#### DOCUMENT SECTION:
•••••

Believe it or not, lack of angler motivation is the true dictator of when the season ends—that or accepted norms. And I get it; when it’s 29 degrees out and sleeting sideways, it’s hard to get excited about taking salt spray in the grill, hoping for a hit that has a high probability of never happening. I am certainly no different, and I have my limits too.

I make myself feel better about the numb hands and fishless nights by putting myself in places where I believe the probability of hooking up is the highest. I look at the striper migration as a fluid entity, a homogenous mixture of fish and water that has to move around or through every obstacle it encounters. I know the fish are not traveling in a binary pattern, but thinking of it this way removes the unknown portion of the equation and allows me to focus on what I can infer.

•••••

#### EXCERPTED RECORDS:
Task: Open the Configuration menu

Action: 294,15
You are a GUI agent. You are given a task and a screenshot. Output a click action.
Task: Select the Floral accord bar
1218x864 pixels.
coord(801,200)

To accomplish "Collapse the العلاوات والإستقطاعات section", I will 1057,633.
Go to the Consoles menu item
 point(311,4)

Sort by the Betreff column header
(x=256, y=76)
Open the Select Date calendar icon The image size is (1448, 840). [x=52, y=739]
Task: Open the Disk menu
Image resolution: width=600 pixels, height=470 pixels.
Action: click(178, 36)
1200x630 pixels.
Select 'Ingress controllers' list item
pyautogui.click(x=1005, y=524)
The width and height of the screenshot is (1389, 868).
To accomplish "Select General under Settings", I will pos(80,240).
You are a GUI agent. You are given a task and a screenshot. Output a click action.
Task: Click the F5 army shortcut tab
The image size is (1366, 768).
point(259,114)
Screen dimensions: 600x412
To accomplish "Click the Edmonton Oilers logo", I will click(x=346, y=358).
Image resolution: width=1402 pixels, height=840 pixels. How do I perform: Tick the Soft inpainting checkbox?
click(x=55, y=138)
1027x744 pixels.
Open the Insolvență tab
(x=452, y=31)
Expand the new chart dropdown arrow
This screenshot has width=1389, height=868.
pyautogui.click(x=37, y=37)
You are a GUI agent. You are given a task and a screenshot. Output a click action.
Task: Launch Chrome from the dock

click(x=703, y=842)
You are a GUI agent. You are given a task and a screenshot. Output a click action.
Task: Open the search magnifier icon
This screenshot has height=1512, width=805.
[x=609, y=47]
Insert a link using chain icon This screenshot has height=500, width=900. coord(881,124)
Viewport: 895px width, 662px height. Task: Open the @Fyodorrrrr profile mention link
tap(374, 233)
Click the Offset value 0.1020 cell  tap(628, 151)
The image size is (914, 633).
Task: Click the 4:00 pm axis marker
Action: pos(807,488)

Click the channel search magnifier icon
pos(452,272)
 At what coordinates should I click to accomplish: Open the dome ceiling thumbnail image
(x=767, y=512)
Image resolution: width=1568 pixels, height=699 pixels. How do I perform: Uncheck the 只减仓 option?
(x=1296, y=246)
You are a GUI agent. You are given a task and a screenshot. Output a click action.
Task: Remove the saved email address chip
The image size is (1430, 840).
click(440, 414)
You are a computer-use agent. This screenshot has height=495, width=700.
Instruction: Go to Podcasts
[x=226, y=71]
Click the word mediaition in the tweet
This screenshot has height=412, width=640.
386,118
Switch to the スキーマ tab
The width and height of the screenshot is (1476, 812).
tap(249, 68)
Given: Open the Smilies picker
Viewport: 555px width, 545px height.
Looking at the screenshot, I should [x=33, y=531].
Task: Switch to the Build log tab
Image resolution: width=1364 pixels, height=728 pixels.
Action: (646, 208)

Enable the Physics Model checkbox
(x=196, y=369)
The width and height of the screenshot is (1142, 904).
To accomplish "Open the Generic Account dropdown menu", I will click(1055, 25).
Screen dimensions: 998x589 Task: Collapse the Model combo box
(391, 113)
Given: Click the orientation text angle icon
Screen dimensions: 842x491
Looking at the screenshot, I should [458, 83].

•••••

#### WORK TO COMPLETE:
1) Answer these from the striper fishing passage:
(a) What temperature does the author mention?
(b) What does the author look at as a fluid entity?
(c) What does the author say is the true dictator of when the season ends?
2) In the records, rewrite the lines from the first one up to and including the line with "I will 1057,633.", swapping "Configuration" for "Settings" and leaving everything else unchanged. Give only those lines.

#### SOLUTIONS PER TASK:
1)
(a) 29 degrees
(b) The striper migration
(c) Lack of angler motivation, or accepted norms

2)
Task: Open the Settings menu

Action: 294,15
You are a GUI agent. You are given a task and a screenshot. Output a click action.
Task: Select the Floral accord bar
1218x864 pixels.
coord(801,200)

To accomplish "Collapse the العلاوات والإستقطاعات section", I will 1057,633.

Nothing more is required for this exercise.